= 抜粋 =
= = = = = = =

ジュール・パスキン(Jules Pascin/1885-1930)
1920年代、パリ――爛熟と退廃の香りが漂うこの地では、様々な国から集まった外国人芸術家たちがゆるやかな一団を形成していました。彼らは「エコール・ド・パリ(パリ派)」と呼ばれ、それぞれが自らのアイデンティティーと最新の芸術運動や伝統的なフランス美術を融合させた独自の表現を確立し、当時の美術界を席巻していきます。こうしたなかで、パスキンの生涯と画業は、エコール・ド・パリの動向、ひいては大戦間期に栄華を誇ったパリの黄金時代とその終焉を象徴するものでした。

= = = = = = =

= データ部 =
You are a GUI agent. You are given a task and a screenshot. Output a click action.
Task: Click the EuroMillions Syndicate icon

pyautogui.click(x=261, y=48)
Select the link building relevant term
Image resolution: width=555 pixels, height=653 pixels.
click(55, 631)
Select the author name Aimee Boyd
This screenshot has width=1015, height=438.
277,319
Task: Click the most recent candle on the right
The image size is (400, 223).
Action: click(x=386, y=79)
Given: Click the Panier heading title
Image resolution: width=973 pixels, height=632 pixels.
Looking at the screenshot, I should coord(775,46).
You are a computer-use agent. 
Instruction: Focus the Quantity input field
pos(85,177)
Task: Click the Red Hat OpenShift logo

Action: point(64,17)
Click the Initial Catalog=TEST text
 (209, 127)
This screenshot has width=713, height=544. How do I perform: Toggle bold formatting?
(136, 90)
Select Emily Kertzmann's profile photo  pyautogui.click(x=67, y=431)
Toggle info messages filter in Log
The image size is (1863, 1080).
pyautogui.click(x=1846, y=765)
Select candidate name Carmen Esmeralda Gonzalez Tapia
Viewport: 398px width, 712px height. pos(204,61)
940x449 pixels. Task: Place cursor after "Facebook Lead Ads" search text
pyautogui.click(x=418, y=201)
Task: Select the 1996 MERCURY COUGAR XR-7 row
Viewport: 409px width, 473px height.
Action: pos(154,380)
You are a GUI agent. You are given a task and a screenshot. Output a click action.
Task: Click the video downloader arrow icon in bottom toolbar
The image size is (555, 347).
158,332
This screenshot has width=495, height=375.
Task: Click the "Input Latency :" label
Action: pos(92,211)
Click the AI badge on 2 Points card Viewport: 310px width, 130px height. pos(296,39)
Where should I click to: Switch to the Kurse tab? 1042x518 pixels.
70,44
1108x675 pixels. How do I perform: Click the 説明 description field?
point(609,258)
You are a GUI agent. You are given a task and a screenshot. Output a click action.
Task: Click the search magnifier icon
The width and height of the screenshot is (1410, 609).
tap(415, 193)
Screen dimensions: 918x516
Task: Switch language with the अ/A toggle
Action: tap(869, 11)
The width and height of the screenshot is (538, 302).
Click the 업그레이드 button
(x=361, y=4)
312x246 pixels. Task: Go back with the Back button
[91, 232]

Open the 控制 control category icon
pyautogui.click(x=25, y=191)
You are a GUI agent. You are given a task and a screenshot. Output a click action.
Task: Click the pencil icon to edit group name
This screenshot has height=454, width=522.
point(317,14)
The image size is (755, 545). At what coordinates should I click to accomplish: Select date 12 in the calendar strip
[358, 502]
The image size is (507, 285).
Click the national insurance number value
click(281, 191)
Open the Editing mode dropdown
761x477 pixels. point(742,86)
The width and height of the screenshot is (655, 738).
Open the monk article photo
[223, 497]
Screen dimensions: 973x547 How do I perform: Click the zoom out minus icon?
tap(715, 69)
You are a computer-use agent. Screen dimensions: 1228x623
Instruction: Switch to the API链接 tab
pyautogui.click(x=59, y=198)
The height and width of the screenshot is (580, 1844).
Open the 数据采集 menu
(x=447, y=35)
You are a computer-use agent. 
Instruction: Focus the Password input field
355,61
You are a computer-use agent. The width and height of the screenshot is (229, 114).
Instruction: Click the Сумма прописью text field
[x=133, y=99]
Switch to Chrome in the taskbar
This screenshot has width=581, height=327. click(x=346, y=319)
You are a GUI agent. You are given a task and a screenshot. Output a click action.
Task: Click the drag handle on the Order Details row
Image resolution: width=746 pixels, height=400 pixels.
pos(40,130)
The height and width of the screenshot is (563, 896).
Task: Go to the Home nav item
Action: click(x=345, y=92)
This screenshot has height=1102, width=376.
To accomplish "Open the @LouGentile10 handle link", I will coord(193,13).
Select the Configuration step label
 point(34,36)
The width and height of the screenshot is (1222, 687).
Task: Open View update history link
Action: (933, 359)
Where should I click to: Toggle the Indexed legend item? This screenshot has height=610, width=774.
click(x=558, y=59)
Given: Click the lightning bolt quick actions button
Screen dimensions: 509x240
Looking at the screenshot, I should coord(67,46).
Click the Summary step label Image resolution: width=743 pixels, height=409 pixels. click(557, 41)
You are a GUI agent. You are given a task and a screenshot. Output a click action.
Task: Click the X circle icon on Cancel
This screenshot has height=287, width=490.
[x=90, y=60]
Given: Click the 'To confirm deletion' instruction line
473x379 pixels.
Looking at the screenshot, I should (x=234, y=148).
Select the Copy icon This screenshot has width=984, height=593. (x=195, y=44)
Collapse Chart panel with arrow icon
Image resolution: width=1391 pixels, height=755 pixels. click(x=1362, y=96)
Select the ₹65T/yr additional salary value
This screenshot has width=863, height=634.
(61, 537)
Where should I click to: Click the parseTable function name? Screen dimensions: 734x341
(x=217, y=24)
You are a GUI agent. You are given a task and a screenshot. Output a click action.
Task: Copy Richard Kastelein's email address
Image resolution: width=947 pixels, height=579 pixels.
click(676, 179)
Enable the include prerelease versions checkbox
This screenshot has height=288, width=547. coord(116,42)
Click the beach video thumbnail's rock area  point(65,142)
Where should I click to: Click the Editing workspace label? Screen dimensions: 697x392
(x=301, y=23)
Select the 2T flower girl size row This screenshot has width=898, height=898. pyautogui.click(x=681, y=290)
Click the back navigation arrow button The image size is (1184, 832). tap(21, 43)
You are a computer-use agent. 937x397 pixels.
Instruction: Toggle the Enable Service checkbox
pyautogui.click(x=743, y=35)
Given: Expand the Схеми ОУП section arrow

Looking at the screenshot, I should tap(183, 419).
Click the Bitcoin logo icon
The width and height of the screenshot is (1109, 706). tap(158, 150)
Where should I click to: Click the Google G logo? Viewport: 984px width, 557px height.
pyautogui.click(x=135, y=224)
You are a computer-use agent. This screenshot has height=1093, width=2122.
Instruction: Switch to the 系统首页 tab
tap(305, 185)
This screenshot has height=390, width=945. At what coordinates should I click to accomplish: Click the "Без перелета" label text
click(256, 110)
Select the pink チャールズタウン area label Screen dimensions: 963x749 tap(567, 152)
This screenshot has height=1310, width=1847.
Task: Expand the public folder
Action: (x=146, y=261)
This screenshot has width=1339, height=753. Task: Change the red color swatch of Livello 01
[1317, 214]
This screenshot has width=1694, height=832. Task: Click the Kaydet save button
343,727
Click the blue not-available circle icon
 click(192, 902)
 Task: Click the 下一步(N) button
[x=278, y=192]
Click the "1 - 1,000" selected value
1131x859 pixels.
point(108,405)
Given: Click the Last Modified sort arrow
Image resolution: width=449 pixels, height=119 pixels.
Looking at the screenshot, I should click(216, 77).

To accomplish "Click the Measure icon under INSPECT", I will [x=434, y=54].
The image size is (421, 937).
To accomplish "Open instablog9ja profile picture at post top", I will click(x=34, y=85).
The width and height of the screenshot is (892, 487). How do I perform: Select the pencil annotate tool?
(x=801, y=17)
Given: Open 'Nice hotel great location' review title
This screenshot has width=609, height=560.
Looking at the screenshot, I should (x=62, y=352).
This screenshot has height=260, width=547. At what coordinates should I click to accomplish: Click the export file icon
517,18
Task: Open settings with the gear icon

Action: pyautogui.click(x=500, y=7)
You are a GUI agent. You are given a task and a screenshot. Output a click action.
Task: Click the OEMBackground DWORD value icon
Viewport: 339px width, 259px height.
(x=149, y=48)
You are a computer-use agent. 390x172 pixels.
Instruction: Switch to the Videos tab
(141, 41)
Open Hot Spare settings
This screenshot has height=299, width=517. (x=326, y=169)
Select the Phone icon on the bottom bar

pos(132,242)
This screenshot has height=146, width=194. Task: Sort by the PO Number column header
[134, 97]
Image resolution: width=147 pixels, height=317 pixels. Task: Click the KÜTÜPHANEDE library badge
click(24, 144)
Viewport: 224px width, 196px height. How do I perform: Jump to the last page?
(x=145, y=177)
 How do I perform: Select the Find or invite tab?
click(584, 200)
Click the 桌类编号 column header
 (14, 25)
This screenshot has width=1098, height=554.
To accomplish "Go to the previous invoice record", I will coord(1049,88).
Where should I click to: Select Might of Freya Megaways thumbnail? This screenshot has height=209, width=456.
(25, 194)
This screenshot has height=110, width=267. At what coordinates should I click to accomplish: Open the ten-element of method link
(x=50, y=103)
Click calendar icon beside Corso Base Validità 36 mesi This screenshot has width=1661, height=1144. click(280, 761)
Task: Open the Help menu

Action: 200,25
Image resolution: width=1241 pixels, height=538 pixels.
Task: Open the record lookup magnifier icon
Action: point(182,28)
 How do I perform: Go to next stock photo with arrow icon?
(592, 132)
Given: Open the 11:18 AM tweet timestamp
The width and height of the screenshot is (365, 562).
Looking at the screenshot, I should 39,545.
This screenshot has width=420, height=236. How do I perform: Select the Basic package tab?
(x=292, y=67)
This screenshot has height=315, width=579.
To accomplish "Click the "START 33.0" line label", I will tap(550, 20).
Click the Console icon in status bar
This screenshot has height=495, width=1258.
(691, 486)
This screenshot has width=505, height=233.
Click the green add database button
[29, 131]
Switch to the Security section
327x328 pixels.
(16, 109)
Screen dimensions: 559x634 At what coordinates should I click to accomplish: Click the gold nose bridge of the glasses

= = = = = = =

= 目標 1 =
抜粋によれば、1920年代のパリで一団を形成した外国人芸術家たちは何と呼ばれましたか。
= 目標 2 =
抜粋のうち、「1920年代、パリ――爛熟と」を含む語句で始まり「の終焉を象徴するものでした。」で終わる部分を、「外国人芸術家たち」を「異国の芸術家たち」に替えて書き直してください。
= 目標 3 =
パスキンについての抜粋を、最後の文の後から書き継いでください。

= 結果 1 =
エコール・ド・パリ(パリ派)と呼ばれました。

= 結果 2 =
1920年代、パリ――爛熟と退廃の香りが漂うこの地では、様々な国から集まった異国の芸術家たちがゆるやかな一団を形成していました。彼らは「エコール・ド・パリ(パリ派)」と呼ばれ、それぞれが自らのアイデンティティーと最新の芸術運動や伝統的なフランス美術を融合させた独自の表現を確立し、当時の美術界を席巻していきます。こうしたなかで、パスキンの生涯と画業は、エコール・ド・パリの動向、ひいては大戦間期に栄華を誇ったパリの黄金時代とその終焉を象徴するものでした。

= 結果 3 =
1885年に東欧ブルガリアに生まれたパスキンは、ウィーンで美術教育を受け、芸術家としての基礎的な素養を身に着けました。1903年にはミュンヘンに移り、ドイツの風刺雑誌への作品提供を通じて、風刺素描家として徐々に頭角を現し始めます。人間のありのままの姿を鋭い描線で捉えたパスキンの素描は卓越した描写力だけでなく、人間存在に対する彼の徹底的な眼差しを示すものでした。20歳でパリに出てからは、当時の芸術の一大拠点であったモンマルトルやモンパルナスに身を寄せ、フォーヴィスムの洗練を受けながら自らの表現を模索する日々を送ります。第一次世界大戦の際には渡米し、ニューヨークの前衛芸術家から熱烈な歓待を受けています。また、キューバをはじめとする南部の地域を放浪する旅にも出かけ、その表現を追求し続けました。
戦争が終結し、再びパリに戻ったパスキンは、彼の代名詞ともいえる震えるような描線と淡く儚い色彩の画風を確立し、その光り輝く画面は「真珠の光沢」と評されるようになります。しかし、画業の円熟期を迎えた1930年、パスキンは心身の疲弊の果てにパリのアトリエで自ら命を絶ち、45歳の生涯を閉じています。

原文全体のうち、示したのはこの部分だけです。